• Un livre parmi deux cent cinquante mille

                Je quitte Rouen en sa compagnie à destination de Notre-Dame-de-Bondeville où se trouve l’un des dépôts de la communauté des chiffonniers d’Emmaüs. Elle espère y trouver encres et pinceaux, j’espère y trouver armoire, étagères et pourquoi pas aussi quelques livres.

                Où donc est-il ce dépôt ? J’avise deux indigènes chenues. Elle baisse sa vitre et les interroge :

                -Emmaüs ? Il faut faire demi-tour et puis passer le casse-gueule…

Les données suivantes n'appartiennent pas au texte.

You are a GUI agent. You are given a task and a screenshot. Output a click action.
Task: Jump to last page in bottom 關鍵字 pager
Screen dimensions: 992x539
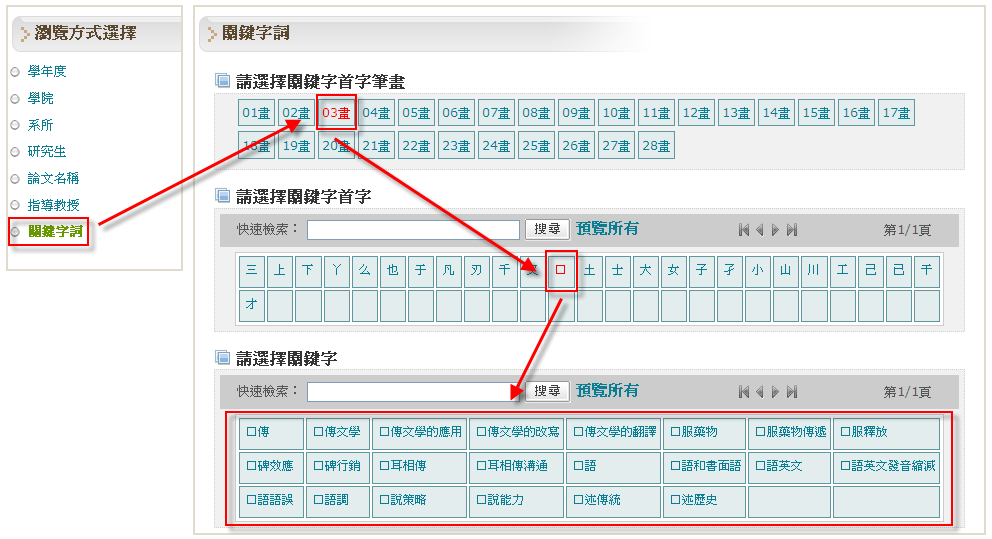tap(791, 392)
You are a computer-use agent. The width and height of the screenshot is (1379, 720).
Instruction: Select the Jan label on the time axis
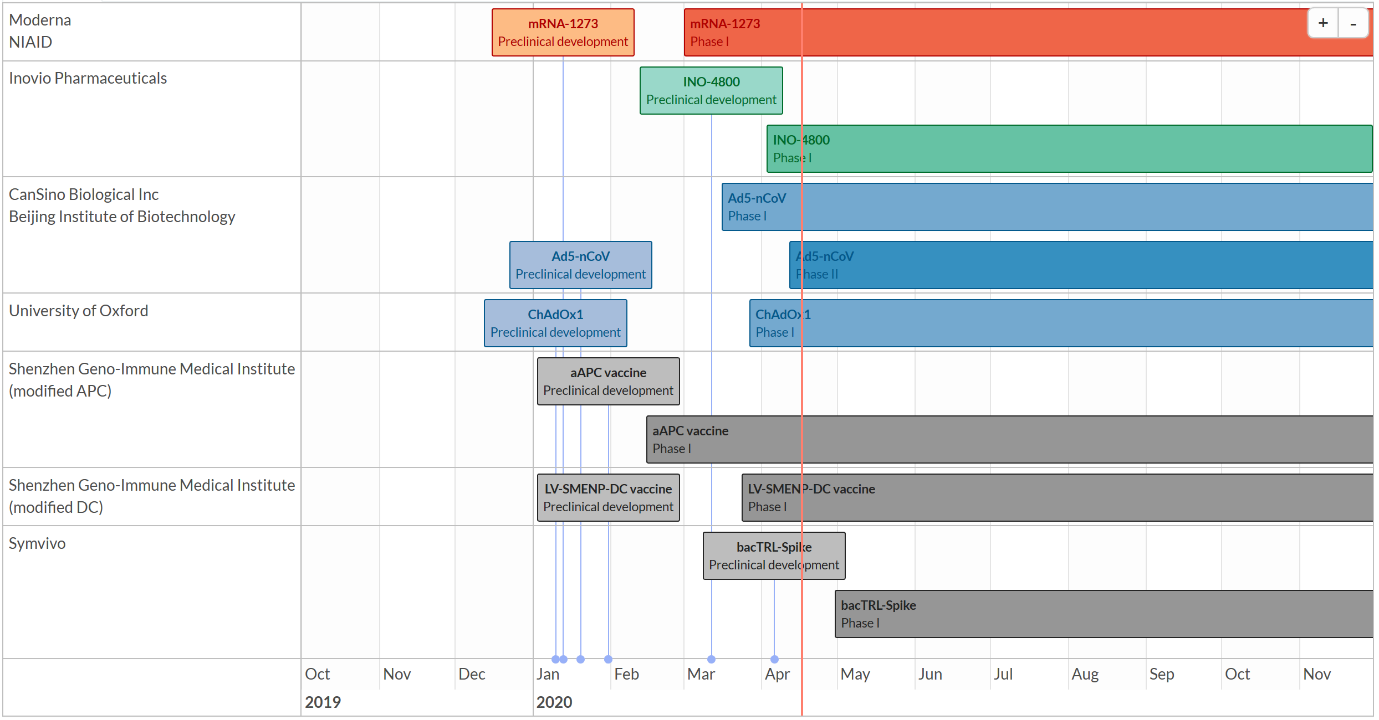[549, 674]
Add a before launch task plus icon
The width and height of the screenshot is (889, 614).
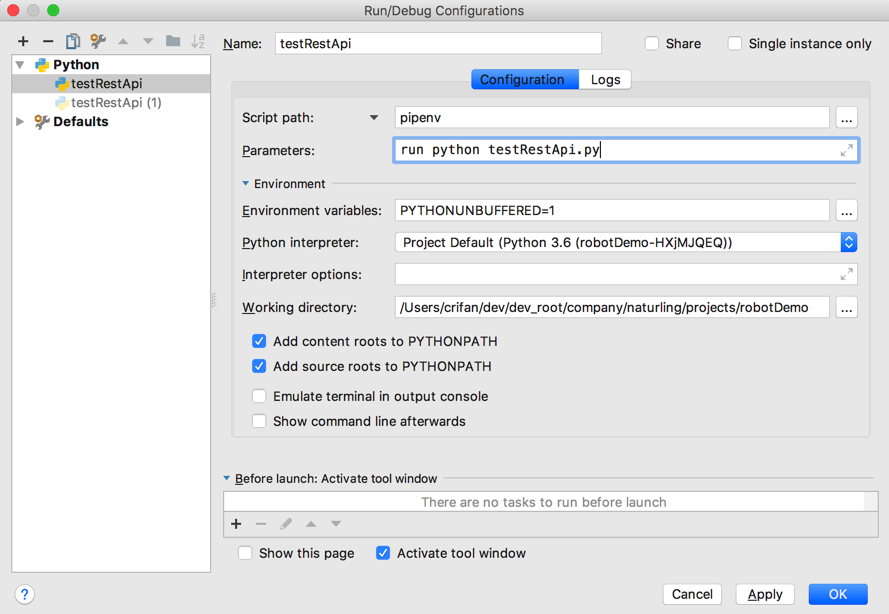pos(236,524)
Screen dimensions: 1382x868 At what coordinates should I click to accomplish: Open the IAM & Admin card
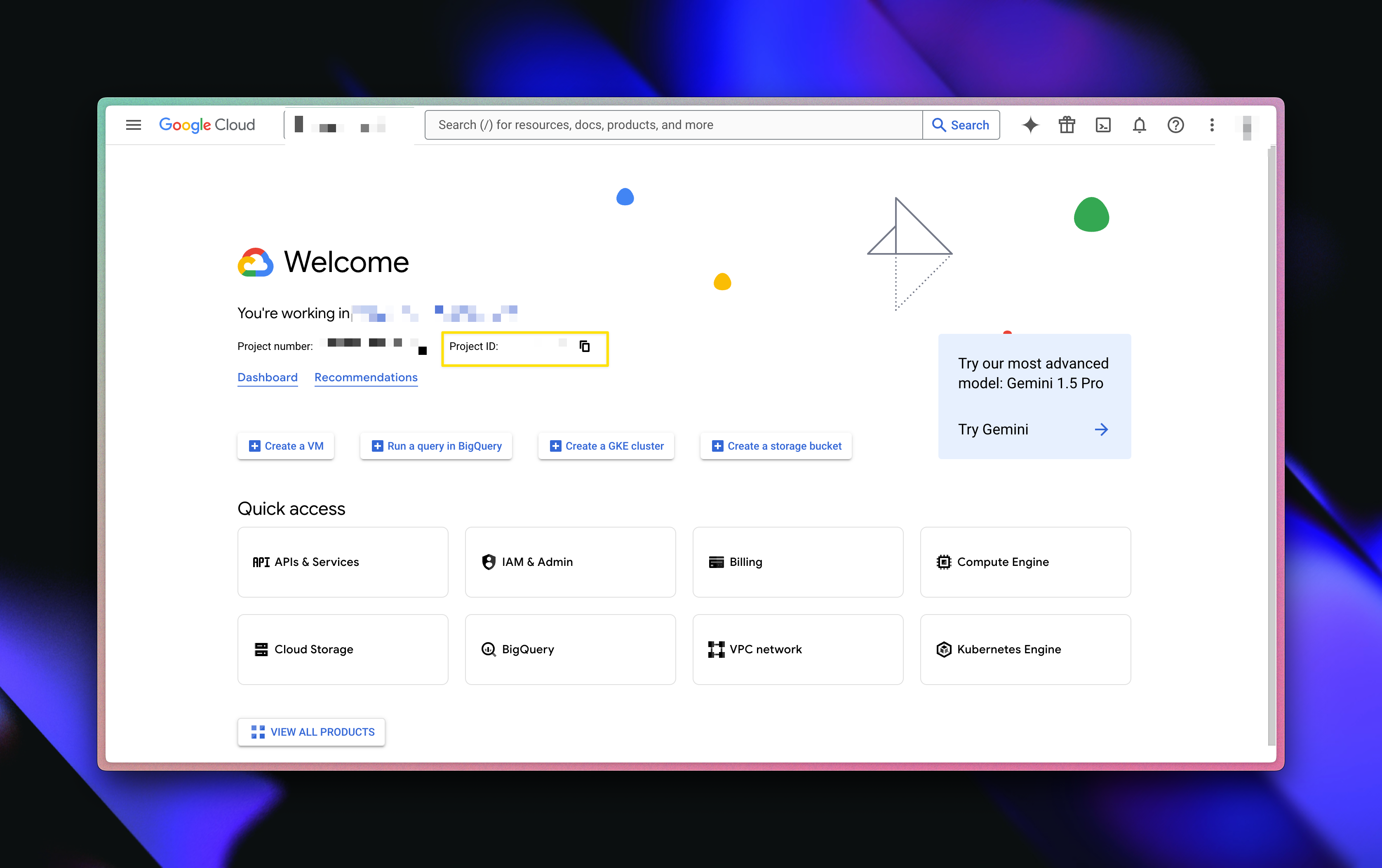[570, 562]
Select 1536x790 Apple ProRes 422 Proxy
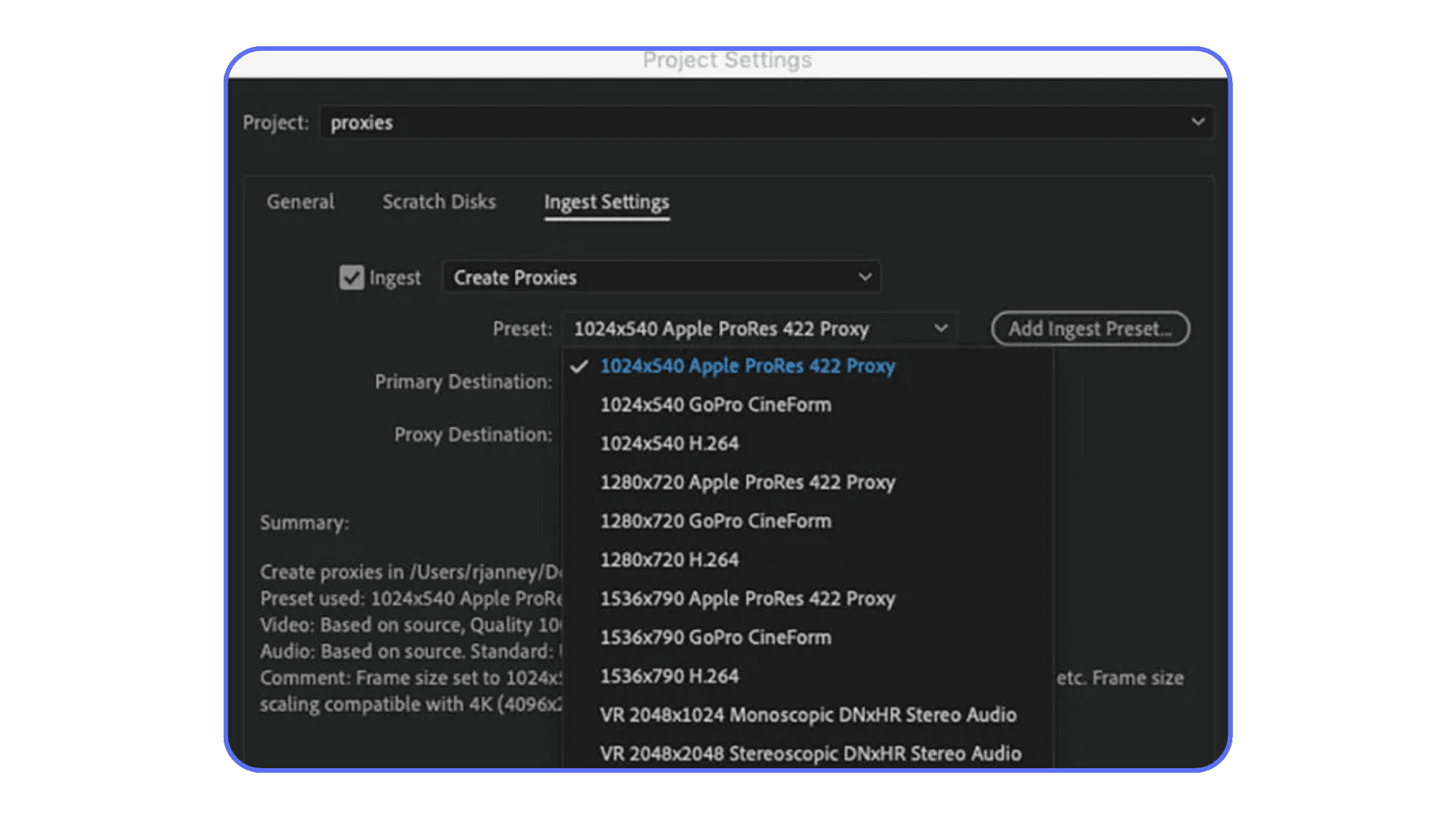 pyautogui.click(x=747, y=598)
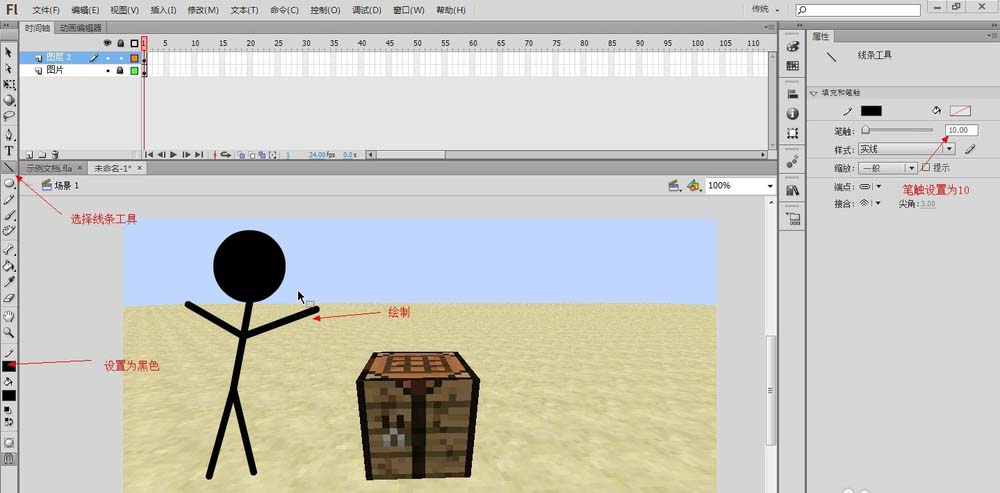Toggle visibility dot of 图层 2 layer
1000x493 pixels.
click(x=107, y=58)
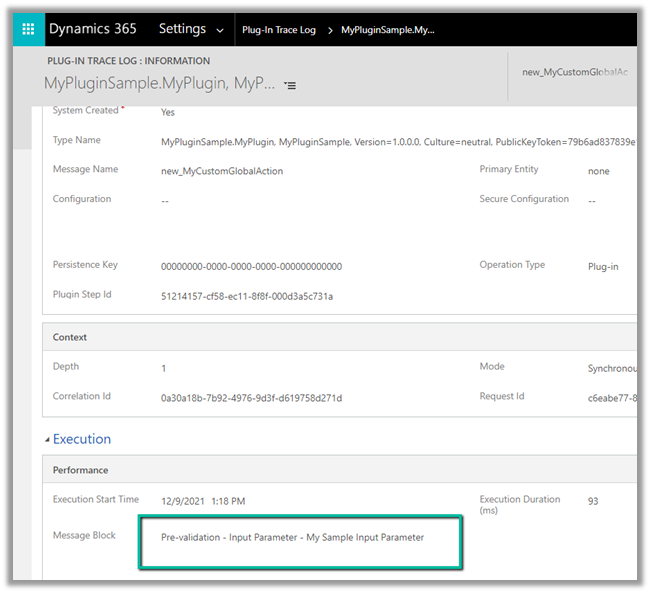
Task: Click the Execution Duration value 93
Action: (x=593, y=501)

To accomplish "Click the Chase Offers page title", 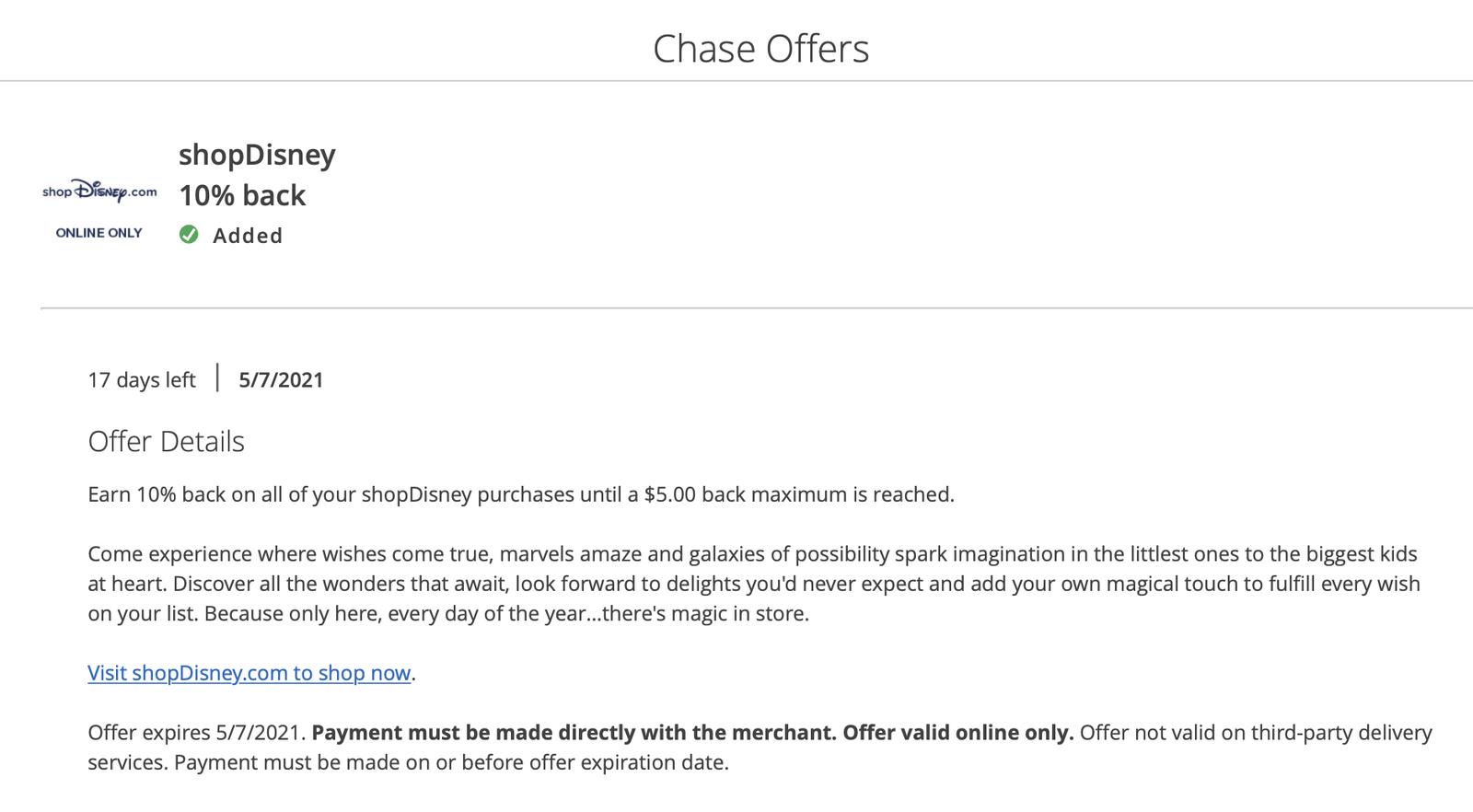I will 760,49.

                -Le quoi ?

                -Le casse-gueule, comme on dit chez nous, enfin la côte quoi… et puis passer la demi-lune, comme on dit aussi chez nous, et puis au rond-point à gauche sous le pont de chemin de fer, après il faut tourner à droite et c’est par là.

                Le casse-gueule, la demi-lune, le rond-point, le pont de chemin de fer, à droite, et maintenant c’est où ? Un jeune fille grimpe la côte à pied, elle aussi cherche Emmaüs, on l’embarque et heureusement parce qu’elle était en train de se perdre. La côte redescendue, avec l’aide de deux branlotins, je finis par trouver le chemin de la Chesnaie où se cache le dépôt-vente.

                Et là, pas de pinceaux, pas d’encres, pas d’étagères, pas d’armoire potable et des livres sans intérêt. Tout ça pour ça.

                -On ne va pas rester sur cet échec, au moins pour les livres, lui dis-je, je t’emmène à la bouquinerie de Quévreville-la-Poterie.

                Nous retraversons Rouen et après douze kilomètres arrivons à la frontière de l’Eure. Deux cent cinquante mille livres nous attendent en pleine campagne. Bien propres, bien rangés et peu chers. Quatre-vingt-quinze pour cent d’entre eux sont sans intérêt pour nous mais cinq pour cent de deux cent cinquante mille livres, ça fait encore beaucoup.

                On cherche, on trouve et quand on a enfin fait le tour de la boutique, je l’invite à me suivre dans la réserve.

                Pour cela, je vais demander l’autorisation à la jeune fille caissière.

                -Oui allez-y, me dit-elle, c’est la porte marquée « Interdit au public ».

                Je pousse cette porte et nous voici dans un immense hangar empli de livres et revues sur tous les thèmes. Cet environnement lui donne envie de faire l’amour, me dit-elle.

                -Je crains qu’il n’y ait des caméras ici, lui dis-je, quelque peu pusillanime.

                Nous ressortons prudemment et payons nos achats respectifs.

                Je suis maintenant propriétaire du Livre des superstitions d’Eloïse Mozzani, un énorme dictionnaire publié chez Bouquins/Laffont. Le feuilletant rapidement, j’apprends qu’il est dangereux pour une jeune fille de poser pour un peintre comme modèle d’une Vierge à l’Enfant, risque de stérilité future. Que c’est une bonne chose de croiser une prostituée le matin dans la rue, cette dame porte bonheur. En revanche, la même prostituée sur un bateau attire la foudre. Les marins anglais, gens pratiques, les jetaient par-dessus bord au dix-septième siècle. Quoi encore ? Tiens, habiter une maison où est mort un prestidigitateur porte malheur. Evidemment, je ne suis pas superstitieux mais je vais quand même me renseigner pour savoir si mon appartement n’aurait pas été loué autrefois à l’un d’entre eux.